Like all evaluations and assessments, much of this is going to be dependent on your own opinions of the book. You can use what is offered here as a guide, but in the end, the question asks you to reflect and nothing can substitute for that. In my own mind, I think that an final evaluation of Loewen's work has to include the idea that he is forcing the reader to make a conscious choice in their learning. The reader must decide as to whether or not they will exist the standard, traditional, and textbook manner in how they learn history, of if they will question those presentation modes and seek to probe deeper into the political agendas that filter into how history is presented. Regardless of how one feels about his presentation of evidence and analysis, this is where Loewen is his most effective. He forces the reader, the student, to make a choice in their learning. In doing so, the resulting revelation helps to identify what type of learner an individual is, priceless in the metacognition of how one understands what is taught. In the end, I think that Loewen's value lies here. He would not want to reader to fully accept everything that is being given, but rather consciously make a choice and make a decision as to what is being presented and what is given. From this, real scholarship and learning emerges.
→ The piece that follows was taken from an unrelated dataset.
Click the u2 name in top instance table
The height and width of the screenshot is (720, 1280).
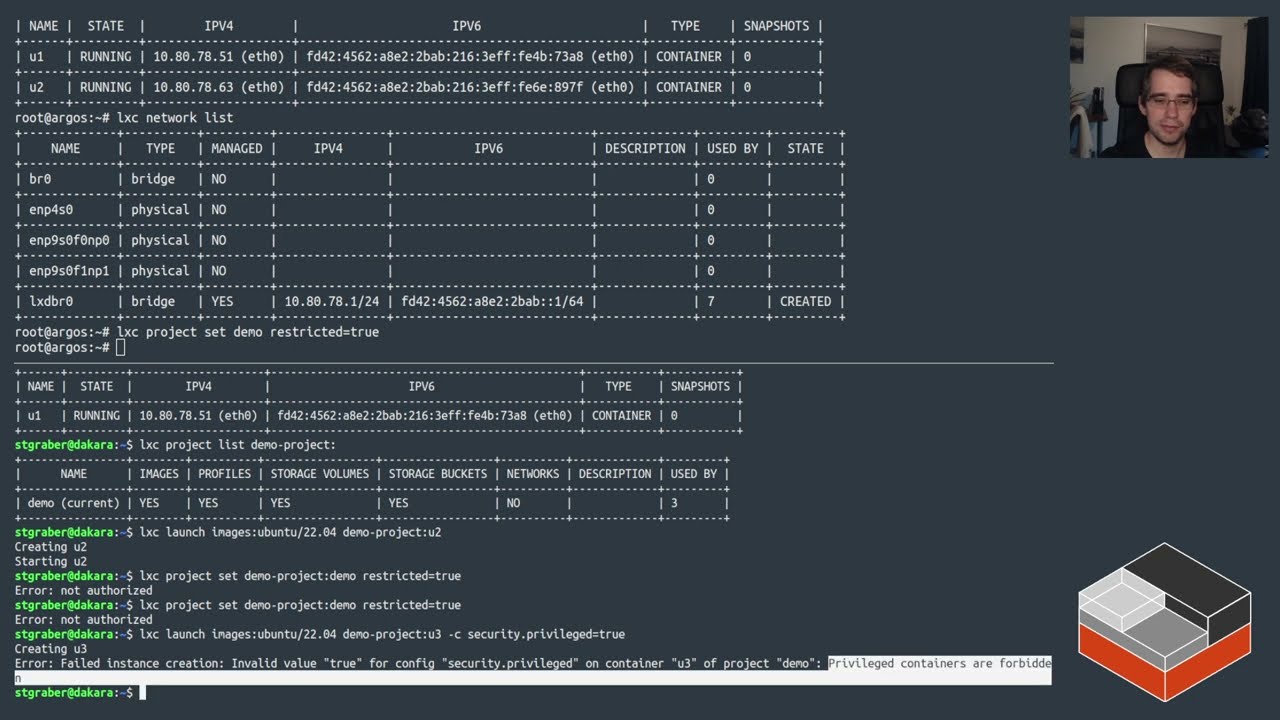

My overall evaluation of this book is that its basic premise is true, but that it puts too much of an emphasis on what is in textbooks.
Loewen criticizes textbooks for presenting an excessively "happy" view of American history. He says that they do not expose students to controversy or to the "bad" side of US history. I agree, but I think that this is somewhat beside the point.
Any good teacher does not slavishly follow the textbook. Good teachers use the textbook as a jumping off point to talk about related issues. A decent teacher ought to be able to use the textbook to get basic facts across to the students and then should be able to supplement those facts with discussions of controversies and with attention to what has been left out of the books.
So, I agree with Loewen's basic criticism of history textbooks, but I do not think it is a fatal flaw the way he does because I believe that good teachers can and do supplement the textbooks and expose their students to ideas not found in the texts.